Ketua Umum Sanggar Benuang Sakti yang juga Ketua Umum Silat Rejang Pat Petulai, Aminudin, menyampaikan bahwa tradisi Mbin Cupik Mai Bioa mengandung nilai filosofis yang sangat dalam dan menjadi identitas masyarakat Rejang.
Ia menjelaskan bahwa tradisi tersebut mengajarkan manusia untuk hidup selaras dengan alam sejak dini. Air dipandang sebagai sumber kehidupan, dan melalui ritual ini dititipkan doa agar anak tumbuh dengan kekuatan lahir dan batin serta tetap menjunjung tinggi adat istiadat Rejang.
Aminudin juga menekankan pentingnya peran seluruh lapisan masyarakat dalam menjaga keberlangsungan adat dan budaya.

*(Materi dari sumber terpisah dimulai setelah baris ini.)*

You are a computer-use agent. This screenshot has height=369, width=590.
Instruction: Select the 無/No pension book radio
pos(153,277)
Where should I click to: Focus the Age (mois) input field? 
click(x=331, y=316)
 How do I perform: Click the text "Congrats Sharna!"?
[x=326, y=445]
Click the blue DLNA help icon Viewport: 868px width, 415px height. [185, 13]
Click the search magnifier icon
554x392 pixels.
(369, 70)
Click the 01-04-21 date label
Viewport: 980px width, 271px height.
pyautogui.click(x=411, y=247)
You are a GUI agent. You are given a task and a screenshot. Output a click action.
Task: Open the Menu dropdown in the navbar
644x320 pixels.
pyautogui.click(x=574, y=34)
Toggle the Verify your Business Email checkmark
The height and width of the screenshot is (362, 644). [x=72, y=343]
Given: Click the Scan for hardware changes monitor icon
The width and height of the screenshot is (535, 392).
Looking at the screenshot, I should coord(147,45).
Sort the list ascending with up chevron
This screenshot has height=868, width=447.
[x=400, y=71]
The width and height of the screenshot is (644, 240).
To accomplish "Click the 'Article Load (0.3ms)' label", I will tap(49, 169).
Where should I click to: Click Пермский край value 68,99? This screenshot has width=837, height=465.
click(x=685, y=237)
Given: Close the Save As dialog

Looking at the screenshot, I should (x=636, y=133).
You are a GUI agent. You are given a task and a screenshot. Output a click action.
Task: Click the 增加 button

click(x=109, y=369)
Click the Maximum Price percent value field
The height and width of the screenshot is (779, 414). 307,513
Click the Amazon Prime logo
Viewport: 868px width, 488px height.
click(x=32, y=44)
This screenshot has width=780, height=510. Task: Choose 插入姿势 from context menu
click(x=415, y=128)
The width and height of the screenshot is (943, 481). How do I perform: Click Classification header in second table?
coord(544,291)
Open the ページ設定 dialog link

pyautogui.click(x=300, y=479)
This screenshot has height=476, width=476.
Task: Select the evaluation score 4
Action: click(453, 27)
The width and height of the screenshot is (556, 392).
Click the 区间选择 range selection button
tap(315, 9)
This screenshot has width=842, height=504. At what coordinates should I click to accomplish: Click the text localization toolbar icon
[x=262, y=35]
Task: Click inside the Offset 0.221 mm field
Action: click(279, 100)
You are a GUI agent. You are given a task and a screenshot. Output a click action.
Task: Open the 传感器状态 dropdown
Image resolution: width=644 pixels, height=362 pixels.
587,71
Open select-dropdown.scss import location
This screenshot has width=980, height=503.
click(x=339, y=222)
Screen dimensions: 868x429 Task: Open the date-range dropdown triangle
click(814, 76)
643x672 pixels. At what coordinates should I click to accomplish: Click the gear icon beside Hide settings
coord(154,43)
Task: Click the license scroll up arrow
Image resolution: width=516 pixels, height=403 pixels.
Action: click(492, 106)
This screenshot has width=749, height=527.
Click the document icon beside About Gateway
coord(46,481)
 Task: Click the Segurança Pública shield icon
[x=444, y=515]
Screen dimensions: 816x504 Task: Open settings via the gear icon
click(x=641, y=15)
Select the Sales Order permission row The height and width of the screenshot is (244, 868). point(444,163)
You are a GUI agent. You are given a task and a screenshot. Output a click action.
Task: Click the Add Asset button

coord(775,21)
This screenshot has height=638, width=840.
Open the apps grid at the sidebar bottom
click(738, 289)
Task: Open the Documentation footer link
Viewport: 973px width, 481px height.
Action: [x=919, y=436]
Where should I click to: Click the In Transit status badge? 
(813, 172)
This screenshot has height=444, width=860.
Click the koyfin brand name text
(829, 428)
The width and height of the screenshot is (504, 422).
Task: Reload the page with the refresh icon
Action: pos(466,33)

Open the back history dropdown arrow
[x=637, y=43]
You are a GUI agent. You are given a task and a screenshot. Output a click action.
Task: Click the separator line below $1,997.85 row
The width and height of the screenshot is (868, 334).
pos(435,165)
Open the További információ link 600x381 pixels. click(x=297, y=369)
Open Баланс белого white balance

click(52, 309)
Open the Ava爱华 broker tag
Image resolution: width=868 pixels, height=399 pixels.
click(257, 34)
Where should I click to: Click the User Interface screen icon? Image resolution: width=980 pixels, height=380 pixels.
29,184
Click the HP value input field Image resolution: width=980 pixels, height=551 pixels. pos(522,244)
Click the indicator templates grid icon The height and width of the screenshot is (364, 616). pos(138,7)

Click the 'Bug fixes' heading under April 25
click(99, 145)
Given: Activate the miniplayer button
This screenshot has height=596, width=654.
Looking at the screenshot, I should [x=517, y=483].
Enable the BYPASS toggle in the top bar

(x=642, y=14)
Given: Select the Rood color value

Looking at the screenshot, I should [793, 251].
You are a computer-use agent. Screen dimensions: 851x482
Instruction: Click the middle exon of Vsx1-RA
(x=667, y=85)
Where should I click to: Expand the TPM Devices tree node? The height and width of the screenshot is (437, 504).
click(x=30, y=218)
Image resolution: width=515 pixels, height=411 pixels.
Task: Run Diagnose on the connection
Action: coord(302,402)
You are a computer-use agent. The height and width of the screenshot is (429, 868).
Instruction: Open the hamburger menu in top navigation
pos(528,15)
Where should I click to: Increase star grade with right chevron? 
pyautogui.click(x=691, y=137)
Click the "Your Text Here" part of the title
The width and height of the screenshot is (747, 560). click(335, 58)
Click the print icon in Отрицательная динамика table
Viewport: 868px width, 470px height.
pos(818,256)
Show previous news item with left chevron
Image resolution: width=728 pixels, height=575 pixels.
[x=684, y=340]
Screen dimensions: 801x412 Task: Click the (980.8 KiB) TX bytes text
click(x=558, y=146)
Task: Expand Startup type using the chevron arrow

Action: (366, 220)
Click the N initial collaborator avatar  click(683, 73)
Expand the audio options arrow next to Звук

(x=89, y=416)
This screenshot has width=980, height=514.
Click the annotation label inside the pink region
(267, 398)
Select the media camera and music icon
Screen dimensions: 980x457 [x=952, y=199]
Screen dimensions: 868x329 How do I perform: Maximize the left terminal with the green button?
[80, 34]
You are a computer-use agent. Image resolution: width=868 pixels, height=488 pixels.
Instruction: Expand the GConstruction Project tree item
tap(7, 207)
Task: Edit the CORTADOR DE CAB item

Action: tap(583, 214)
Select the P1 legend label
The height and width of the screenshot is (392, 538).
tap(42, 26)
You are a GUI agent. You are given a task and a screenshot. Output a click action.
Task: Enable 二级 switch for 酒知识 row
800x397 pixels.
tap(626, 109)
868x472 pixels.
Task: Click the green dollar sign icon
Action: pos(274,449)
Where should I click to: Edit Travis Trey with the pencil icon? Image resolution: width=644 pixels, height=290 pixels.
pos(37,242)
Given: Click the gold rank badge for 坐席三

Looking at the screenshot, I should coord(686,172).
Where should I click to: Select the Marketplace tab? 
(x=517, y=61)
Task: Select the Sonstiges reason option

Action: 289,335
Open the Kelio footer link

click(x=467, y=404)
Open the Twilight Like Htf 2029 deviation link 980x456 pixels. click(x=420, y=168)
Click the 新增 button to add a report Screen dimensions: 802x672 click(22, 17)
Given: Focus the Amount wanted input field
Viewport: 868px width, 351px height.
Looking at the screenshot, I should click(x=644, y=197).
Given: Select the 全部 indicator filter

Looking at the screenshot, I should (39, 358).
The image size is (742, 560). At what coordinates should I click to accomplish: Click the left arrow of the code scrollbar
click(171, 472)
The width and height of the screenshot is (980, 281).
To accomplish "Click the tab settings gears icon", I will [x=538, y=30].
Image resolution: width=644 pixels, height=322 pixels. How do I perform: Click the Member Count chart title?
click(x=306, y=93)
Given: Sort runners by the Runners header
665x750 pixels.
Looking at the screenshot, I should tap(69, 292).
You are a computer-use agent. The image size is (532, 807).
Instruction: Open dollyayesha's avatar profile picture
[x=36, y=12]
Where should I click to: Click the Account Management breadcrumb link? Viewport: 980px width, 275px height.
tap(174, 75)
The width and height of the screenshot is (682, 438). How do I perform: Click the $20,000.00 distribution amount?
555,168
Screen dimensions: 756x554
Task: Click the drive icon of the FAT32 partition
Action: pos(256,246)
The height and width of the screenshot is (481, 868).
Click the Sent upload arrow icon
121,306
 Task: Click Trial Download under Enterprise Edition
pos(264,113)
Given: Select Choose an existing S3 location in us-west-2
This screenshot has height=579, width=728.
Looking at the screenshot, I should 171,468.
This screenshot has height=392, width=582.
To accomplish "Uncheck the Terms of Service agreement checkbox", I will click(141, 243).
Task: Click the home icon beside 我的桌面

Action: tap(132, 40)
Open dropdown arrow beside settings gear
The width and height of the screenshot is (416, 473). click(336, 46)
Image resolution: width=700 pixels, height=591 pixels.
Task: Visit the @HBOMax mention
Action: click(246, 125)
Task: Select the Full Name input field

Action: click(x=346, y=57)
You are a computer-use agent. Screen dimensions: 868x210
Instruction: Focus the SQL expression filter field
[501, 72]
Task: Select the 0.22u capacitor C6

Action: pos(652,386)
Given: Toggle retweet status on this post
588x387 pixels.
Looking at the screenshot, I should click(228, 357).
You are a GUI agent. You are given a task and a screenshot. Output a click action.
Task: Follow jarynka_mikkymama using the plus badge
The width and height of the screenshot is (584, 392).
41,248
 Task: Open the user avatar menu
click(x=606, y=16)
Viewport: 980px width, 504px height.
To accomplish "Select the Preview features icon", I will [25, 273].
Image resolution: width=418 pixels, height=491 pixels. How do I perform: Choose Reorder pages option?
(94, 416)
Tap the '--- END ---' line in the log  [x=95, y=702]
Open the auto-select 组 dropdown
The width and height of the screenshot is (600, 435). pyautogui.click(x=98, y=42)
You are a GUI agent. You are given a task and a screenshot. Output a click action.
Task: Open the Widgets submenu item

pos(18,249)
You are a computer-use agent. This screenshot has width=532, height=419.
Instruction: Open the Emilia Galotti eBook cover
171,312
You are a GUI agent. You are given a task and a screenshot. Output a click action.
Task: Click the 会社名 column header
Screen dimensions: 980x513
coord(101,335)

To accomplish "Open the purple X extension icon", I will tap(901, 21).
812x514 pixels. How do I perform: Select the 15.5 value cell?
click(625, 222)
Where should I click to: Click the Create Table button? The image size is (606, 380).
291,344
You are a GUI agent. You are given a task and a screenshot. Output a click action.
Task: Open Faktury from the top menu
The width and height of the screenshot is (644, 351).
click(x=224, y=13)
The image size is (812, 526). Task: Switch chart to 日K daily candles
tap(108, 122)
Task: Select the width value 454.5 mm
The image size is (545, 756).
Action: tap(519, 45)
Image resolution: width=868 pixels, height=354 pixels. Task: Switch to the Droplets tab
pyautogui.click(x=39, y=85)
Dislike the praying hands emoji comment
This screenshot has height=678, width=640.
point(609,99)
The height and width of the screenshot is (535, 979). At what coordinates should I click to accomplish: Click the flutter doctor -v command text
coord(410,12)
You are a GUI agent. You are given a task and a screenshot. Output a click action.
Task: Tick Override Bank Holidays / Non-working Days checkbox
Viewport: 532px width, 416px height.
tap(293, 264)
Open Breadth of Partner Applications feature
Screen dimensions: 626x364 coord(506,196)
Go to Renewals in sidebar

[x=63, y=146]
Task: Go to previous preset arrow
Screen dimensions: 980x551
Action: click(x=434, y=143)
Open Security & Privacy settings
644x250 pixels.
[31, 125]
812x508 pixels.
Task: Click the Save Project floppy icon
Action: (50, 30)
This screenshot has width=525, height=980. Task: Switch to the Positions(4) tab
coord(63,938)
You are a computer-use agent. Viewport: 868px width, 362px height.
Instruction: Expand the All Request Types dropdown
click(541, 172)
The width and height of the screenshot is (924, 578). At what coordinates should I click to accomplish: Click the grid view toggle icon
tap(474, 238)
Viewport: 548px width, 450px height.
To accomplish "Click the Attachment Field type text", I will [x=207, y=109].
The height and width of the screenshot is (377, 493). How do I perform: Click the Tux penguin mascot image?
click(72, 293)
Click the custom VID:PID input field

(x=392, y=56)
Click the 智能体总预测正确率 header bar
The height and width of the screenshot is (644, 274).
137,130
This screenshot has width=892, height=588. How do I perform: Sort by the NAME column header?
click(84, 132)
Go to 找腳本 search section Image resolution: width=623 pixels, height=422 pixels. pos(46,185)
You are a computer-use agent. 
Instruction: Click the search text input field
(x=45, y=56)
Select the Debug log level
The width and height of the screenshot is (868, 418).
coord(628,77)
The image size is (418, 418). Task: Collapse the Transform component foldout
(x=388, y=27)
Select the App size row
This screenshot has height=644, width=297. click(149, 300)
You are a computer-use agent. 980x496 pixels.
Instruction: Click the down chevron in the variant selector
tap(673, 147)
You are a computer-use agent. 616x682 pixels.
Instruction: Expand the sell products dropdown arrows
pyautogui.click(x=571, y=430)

Menurutnya, pelestarian budaya bukan hanya menjadi tugas sanggar atau tokoh adat, melainkan tanggung jawab bersama agar jati diri orang Rejang tetap kokoh di tengah perubahan zaman.
Sementara itu, Andreas Derangga Saputra mengungkapkan rasa syukur atas terlaksananya prosesi adat tersebut. Ia menyampaikan kebanggaan karena dapat melaksanakan tradisi Mbin Cupik Mai Bioa untuk anaknya sebagai bentuk doa dan harapan agar Arvael kelak tumbuh menjadi anak yang sehat, kuat, serta mengenal dan mencintai budaya Rejang sejak dini.


Pelaksanaan ritual Mbin Cupik Mai Bioa ini turut mendapat perhatian masyarakat sekitar yang hadir menyaksikan prosesi adat dengan penuh penghormatan. Kegiatan tersebut diharapkan dapat menjadi contoh sekaligus pengingat akan pentingnya menjaga dan melestarikan budaya Rejang sebagai warisan berharga bagi generasi mendatang.